In Paris ist der Artificial Intelligence Action Summit im Gange: Zahlreiche Staats- und Regierungschefs sowie führende Experten zum Thema KI werden erwartet. Weltweit läuft ein Wettrennen um die besten Technologien.
Allein der US-Konzern Amazon will rund 100 Milliarden Dollar in Infrastruktur für KI investieren, China machte mit dem Start-up Deepseek Schlagzeilen. Auch Frankreich hat angekündigt, dass es mit Investitionen nachziehen will. Aber wurde Europa allenfalls schon abgehängt? SRF-Digitalexperte Guido Berger ordnet ein.
Wie gut steht Europa in Sachen KI da – im Vergleich zu den USA oder China?
Die grossen Fortschritte, die KI in den letzten Jahren gemacht hat, sind hauptsächlich den grösseren Datenmengen zu verdanken. Man hat realisiert, dass wenn man diese Modelle mit viel mehr Daten füttert, sie auch besser werden. Entsprechend hat man riesige Datensätze zusammengestellt. Das passierte an amerikanischen Unis und benötigte sehr viel Rechenleistung. Diese Rechenleistung kommt im Wesentlichen ebenfalls von einer amerikanischen Firma, von Nvidia, die über 90 Prozent der Hardware herstellt. Dann kommen die Produkte dazu, insbesondere ChatGPT – all das ist aus den USA.
An der Methode KI arbeiten alle, in jeder Industrie, nicht nur in den USA.
Dennoch ist KI kein wirklich definierter Begriff. Müsste ich ihn definieren, würde ich festhalten: Es ist eine Methode, mit der man maschinelles Lernen nutzt, um ein Modell mit ganz vielen Daten zu trainieren. Und an dieser Methode arbeiten alle, in jeder Industrie, nicht nur in den USA.
Wo besteht Nachholbedarf in Europa?
Die Regulierung ist ein Thema: Gerade die grossen, modernen Systeme benötigen ungemein viele Daten.
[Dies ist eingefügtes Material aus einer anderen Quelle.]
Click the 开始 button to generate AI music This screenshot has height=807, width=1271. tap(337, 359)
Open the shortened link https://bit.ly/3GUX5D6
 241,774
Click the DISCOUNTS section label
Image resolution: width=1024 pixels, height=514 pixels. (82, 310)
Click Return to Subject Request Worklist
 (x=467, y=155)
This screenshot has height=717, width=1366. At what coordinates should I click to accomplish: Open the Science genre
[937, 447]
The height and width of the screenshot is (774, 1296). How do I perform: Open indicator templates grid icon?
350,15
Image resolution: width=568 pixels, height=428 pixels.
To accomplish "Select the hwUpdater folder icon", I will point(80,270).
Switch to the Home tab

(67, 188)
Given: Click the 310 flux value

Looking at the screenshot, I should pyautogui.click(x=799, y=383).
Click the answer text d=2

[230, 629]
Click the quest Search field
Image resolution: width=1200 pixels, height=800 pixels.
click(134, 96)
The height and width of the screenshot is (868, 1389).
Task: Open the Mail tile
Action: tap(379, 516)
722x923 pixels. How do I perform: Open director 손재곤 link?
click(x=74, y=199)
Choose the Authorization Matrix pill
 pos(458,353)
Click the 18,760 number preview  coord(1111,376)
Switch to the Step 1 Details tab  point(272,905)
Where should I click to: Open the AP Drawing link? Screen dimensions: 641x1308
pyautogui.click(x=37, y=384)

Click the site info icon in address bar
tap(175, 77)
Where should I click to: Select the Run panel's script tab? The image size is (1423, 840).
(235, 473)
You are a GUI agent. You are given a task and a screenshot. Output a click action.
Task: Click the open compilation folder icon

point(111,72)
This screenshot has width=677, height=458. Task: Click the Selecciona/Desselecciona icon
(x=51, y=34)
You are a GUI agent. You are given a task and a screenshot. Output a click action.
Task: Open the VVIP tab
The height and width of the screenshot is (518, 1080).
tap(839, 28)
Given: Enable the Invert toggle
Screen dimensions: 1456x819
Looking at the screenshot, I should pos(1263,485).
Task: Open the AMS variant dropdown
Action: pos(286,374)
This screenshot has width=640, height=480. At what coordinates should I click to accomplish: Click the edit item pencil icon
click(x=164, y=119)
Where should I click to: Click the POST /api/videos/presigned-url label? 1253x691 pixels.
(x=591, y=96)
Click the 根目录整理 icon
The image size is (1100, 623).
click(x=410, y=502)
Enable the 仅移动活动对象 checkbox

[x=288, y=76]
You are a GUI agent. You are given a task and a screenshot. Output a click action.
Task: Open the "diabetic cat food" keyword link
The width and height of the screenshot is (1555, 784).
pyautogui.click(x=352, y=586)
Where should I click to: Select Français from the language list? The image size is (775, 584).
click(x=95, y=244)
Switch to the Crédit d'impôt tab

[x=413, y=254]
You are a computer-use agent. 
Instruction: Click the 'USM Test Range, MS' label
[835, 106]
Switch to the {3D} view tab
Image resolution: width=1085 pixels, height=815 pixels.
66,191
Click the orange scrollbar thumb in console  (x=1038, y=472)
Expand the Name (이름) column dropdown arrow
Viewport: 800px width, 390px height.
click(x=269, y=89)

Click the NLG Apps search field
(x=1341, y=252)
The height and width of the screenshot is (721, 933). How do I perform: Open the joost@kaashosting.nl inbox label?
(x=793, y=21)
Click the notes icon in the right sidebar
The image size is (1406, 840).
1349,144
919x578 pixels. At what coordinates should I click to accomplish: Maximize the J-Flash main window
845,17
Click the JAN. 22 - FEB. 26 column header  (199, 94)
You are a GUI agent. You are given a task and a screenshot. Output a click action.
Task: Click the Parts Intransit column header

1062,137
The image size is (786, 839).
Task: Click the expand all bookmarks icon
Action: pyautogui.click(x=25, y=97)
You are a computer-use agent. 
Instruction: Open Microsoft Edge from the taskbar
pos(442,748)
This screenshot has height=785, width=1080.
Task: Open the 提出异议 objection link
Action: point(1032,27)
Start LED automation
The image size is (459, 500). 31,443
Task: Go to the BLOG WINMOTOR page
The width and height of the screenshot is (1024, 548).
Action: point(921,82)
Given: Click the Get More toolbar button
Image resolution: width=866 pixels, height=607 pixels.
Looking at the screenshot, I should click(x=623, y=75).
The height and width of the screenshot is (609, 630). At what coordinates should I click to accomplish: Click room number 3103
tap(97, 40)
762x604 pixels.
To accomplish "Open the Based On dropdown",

Eine Datenschutzregulierung setzt da Grenzen. Da ist man in der EU generell etwas restriktiver als in anderen Weltregionen.
Das fördert nicht gerade Lust von Investoren.
Zudem habe ich den Eindruck, dass die EU versucht, den Fehler der Nullerjahre in Bezug auf die fehlende Regulierung von Social Media nicht zu wiederholen. Das fördert nicht gerade Lust von Investoren. Das Risikokapital scheint also weniger da zu sein, staatliche Investitionen werden weniger getätigt. Insbesondere, wenn es so um die grossen Anwendungen geht, diese riesigen Rechenzentren, die solche Produkte überhaupt erst ermöglichen. Nun hat zwar Macron versprochen, dass über 100 Milliarden Euro investiert werden: Das sind aber private Investitionen, also nicht vom französischen Staat. Es ist aber eine Willensbekundung.
Europa hinke auch bei der KI-Forschung hinterher, sagen einige. Was ist da dran?
Wenn es um Forschung im Bereich Machine Learning geht, wird in der EU sowie in der Schweiz sehr viel geforscht.
Es gibt durchaus Dinge, die sich in Europa sehen lassen können.
Mistral, eine französische Firma, ist zum Beispiel bezüglich Marktwert in den Top fünf der KI-Unternehmen, noch vor Unternehmen aus China beispielsweise. Es gibt durchaus Dinge, die sich in Europa sehen lassen können.
Wie realistisch ist es, dass Europa noch aufschliessen kann?
Es geht darum, mit cleveren Tricks die Modelle effizienter zu machen. Und es geht auch darum, mit offenen Modellen zu arbeiten, damit man auf der Arbeit anderer aufbauen kann. Das passiert im Moment und sehe ich als ganz wichtige Entwicklung. Denn das könnte dazu führen, dass so etwas wie generative KI, die heute noch ein teures Produkt ist, günstiger, vielleicht sogar gratis wird sowie in den Händen von vielen liegt, nicht nur wenigen amerikanischen Firmen. Dann könnte auch Europa ohne eine eigene Chipindustrie durchaus innovativ sein.